Problem details – The output is the line holding "Task: Click inside the search input field" and all lines after it to the end of the records below; restate them unchanged and add nothing.

Recorded data
★ ★ ★ ★ ★ ★ ★
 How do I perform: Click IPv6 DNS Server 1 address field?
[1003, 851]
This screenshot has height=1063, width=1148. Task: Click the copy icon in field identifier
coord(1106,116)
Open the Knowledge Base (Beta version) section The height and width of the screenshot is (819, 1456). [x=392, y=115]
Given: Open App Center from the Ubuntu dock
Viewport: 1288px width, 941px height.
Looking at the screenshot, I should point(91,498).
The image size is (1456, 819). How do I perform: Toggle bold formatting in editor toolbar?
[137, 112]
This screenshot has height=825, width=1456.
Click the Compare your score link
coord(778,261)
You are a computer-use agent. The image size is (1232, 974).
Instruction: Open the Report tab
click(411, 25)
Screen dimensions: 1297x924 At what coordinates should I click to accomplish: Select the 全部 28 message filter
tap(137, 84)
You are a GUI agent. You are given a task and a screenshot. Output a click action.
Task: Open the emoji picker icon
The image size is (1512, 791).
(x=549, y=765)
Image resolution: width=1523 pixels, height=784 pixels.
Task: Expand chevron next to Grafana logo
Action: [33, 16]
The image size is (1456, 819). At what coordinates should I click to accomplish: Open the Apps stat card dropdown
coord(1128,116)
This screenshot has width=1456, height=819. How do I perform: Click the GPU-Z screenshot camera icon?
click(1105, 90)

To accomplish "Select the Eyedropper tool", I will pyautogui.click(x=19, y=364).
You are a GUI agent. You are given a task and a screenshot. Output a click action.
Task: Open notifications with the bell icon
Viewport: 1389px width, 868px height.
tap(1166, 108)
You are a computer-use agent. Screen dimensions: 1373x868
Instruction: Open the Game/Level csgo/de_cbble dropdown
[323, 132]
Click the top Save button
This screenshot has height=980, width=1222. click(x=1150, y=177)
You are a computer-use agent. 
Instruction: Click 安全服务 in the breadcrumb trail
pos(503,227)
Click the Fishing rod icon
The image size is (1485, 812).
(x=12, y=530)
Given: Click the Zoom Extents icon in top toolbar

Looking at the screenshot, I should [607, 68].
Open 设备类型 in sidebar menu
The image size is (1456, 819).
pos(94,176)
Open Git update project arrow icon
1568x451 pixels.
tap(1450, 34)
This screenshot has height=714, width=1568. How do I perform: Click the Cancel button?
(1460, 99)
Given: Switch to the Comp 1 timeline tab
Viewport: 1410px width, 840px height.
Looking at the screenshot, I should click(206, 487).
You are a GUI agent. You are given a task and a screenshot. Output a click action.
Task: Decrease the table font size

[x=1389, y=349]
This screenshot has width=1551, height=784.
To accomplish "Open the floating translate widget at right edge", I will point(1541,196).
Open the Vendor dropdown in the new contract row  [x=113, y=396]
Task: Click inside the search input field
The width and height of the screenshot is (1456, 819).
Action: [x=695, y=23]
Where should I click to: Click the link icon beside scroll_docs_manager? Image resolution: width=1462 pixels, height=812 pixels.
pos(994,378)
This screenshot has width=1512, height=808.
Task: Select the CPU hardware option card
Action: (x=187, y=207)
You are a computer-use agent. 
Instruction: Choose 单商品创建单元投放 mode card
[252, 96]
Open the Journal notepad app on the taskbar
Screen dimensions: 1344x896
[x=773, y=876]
★ ★ ★ ★ ★ ★ ★
Finished exercise –
Task: Click inside the search input field
The width and height of the screenshot is (1456, 819).
Action: [x=695, y=23]
Where should I click to: Click the link icon beside scroll_docs_manager? Image resolution: width=1462 pixels, height=812 pixels.
pos(994,378)
This screenshot has width=1512, height=808.
Task: Select the CPU hardware option card
Action: (x=187, y=207)
You are a computer-use agent. 
Instruction: Choose 单商品创建单元投放 mode card
[252, 96]
Open the Journal notepad app on the taskbar
Screen dimensions: 1344x896
[x=773, y=876]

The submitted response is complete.